* _Exercise materials_:
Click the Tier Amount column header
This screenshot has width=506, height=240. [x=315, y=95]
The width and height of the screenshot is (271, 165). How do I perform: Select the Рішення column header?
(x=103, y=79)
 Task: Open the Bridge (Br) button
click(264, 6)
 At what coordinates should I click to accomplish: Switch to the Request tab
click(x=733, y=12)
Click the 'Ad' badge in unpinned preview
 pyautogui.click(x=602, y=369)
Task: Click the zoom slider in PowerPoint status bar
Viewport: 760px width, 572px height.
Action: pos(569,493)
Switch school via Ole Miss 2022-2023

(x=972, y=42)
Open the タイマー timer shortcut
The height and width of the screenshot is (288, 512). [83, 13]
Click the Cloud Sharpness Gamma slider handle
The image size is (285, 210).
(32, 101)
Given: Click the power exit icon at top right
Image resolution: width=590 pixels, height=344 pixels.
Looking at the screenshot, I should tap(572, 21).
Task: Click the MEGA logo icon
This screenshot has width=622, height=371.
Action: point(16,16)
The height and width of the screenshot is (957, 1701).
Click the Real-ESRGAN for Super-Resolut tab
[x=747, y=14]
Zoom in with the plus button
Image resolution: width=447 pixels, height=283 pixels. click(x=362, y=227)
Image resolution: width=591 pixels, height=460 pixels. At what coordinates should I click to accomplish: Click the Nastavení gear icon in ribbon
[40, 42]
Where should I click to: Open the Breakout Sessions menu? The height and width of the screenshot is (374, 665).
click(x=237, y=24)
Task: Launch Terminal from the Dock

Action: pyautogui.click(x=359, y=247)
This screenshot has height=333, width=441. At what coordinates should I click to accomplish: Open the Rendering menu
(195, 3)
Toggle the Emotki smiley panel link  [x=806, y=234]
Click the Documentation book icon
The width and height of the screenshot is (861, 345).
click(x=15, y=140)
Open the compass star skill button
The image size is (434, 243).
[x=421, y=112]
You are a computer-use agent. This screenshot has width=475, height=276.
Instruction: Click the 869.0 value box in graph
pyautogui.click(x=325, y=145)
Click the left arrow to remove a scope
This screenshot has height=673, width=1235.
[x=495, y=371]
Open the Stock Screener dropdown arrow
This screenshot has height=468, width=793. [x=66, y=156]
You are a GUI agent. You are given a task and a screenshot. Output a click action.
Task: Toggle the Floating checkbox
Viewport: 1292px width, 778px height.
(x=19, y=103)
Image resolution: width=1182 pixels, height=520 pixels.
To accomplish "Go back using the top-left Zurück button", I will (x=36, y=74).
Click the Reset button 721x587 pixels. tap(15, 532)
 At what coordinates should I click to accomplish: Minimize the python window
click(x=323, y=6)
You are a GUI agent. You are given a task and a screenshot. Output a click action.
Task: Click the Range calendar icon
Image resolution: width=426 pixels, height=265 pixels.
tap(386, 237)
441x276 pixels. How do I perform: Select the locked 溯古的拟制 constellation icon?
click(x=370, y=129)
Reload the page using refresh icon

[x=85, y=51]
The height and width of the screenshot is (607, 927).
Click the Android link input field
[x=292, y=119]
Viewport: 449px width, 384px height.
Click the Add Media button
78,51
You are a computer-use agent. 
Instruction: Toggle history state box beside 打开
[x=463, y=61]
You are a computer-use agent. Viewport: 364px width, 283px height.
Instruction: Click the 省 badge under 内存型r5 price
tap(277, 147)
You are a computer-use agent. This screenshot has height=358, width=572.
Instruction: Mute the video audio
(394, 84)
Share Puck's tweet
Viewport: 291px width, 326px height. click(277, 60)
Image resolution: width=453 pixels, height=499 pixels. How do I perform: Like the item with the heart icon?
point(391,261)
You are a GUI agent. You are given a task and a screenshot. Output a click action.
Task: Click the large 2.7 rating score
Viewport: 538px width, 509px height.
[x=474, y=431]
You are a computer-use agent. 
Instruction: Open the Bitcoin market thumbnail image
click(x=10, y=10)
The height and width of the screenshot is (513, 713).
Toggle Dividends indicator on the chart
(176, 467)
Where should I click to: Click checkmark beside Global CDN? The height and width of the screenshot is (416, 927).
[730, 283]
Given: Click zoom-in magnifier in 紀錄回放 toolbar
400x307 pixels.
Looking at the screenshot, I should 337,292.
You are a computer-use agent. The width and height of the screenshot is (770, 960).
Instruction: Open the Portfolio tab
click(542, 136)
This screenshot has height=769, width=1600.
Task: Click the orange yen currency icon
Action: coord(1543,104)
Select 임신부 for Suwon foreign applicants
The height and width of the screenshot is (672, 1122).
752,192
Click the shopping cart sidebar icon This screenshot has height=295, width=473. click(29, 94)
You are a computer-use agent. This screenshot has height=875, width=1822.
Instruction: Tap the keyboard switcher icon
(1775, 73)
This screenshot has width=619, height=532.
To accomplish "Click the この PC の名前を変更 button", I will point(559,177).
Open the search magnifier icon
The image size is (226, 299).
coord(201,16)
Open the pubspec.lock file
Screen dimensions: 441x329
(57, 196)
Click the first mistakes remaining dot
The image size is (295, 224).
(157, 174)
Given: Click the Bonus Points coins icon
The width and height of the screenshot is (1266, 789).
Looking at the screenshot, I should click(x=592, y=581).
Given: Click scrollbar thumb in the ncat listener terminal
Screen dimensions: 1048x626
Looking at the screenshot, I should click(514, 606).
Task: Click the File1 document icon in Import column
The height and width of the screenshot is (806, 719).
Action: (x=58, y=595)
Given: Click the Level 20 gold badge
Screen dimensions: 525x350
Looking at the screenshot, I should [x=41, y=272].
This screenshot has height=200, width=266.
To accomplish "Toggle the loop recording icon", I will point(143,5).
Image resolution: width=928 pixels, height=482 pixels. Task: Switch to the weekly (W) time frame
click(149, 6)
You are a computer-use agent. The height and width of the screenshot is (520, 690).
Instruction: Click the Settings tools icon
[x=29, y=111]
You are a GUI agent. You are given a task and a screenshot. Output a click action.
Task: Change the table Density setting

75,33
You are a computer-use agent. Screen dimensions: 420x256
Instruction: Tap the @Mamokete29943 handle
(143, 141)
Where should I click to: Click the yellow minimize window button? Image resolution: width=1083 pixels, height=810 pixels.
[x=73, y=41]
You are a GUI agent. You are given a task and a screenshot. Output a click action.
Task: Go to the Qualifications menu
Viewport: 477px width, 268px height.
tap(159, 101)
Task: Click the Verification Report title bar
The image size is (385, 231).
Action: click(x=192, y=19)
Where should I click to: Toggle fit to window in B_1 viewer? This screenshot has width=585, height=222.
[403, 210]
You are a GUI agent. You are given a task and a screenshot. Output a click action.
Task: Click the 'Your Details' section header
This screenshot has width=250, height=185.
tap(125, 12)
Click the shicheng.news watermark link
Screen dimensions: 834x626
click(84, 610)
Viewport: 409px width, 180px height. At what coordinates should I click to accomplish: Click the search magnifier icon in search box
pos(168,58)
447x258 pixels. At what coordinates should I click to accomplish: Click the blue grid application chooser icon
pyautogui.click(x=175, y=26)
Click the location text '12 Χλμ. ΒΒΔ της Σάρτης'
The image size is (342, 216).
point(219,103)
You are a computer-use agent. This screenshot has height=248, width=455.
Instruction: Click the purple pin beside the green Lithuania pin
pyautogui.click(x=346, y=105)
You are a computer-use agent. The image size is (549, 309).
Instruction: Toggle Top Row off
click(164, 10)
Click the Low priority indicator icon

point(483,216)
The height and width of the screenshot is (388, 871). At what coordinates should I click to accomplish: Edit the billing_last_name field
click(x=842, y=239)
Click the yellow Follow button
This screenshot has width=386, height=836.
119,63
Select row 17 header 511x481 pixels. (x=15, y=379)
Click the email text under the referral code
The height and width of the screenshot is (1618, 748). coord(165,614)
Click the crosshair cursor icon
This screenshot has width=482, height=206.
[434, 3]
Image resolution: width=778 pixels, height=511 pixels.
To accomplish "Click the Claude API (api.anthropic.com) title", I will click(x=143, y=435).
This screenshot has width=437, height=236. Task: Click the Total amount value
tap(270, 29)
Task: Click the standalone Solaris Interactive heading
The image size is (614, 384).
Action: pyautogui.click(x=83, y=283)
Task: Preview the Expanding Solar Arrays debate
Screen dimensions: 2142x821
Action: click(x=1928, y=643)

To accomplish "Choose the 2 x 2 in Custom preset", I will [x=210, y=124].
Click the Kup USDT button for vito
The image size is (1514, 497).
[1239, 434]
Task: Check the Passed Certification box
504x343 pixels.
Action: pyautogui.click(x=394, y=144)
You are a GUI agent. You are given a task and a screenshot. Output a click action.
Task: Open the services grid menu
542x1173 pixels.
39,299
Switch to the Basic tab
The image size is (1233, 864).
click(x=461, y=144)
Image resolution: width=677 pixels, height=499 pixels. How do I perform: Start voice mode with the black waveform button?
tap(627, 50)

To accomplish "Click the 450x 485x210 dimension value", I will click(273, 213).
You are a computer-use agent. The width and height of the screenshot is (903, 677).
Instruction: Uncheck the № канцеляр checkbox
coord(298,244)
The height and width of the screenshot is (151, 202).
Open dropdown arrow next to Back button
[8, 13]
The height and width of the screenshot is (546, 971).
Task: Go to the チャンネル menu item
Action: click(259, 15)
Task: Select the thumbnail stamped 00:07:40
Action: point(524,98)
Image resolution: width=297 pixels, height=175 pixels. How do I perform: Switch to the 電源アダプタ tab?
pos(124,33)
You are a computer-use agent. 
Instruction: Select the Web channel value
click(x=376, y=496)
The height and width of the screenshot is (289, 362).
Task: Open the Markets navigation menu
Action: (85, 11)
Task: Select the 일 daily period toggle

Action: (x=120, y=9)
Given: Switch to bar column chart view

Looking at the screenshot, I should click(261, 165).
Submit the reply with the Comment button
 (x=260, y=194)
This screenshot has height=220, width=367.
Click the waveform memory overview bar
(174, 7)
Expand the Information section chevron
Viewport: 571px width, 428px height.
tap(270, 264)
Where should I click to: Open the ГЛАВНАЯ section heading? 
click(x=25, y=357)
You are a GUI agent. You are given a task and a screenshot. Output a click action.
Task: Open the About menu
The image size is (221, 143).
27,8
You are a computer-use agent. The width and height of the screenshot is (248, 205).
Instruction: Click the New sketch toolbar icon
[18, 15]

* _How to complete this task_:
From the records above, repeat exactly the lines from the one with "441x276 pixels. How" through the one with "Given: Click zoom-in", both included.

* _Written reply_:
441x276 pixels. How do I perform: Select the locked 溯古的拟制 constellation icon?
click(x=370, y=129)
Reload the page using refresh icon

[x=85, y=51]
The height and width of the screenshot is (607, 927).
Click the Android link input field
[x=292, y=119]
Viewport: 449px width, 384px height.
Click the Add Media button
78,51
You are a computer-use agent. 
Instruction: Toggle history state box beside 打开
[x=463, y=61]
You are a computer-use agent. Viewport: 364px width, 283px height.
Instruction: Click the 省 badge under 内存型r5 price
tap(277, 147)
You are a computer-use agent. This screenshot has height=358, width=572.
Instruction: Mute the video audio
(394, 84)
Share Puck's tweet
Viewport: 291px width, 326px height. click(277, 60)
Image resolution: width=453 pixels, height=499 pixels. How do I perform: Like the item with the heart icon?
point(391,261)
You are a GUI agent. You are given a task and a screenshot. Output a click action.
Task: Click the large 2.7 rating score
Viewport: 538px width, 509px height.
[x=474, y=431]
You are a computer-use agent. 
Instruction: Open the Bitcoin market thumbnail image
click(x=10, y=10)
The height and width of the screenshot is (513, 713).
Toggle Dividends indicator on the chart
(176, 467)
Where should I click to: Click checkmark beside Global CDN? The height and width of the screenshot is (416, 927).
[730, 283]
Given: Click zoom-in magnifier in 紀錄回放 toolbar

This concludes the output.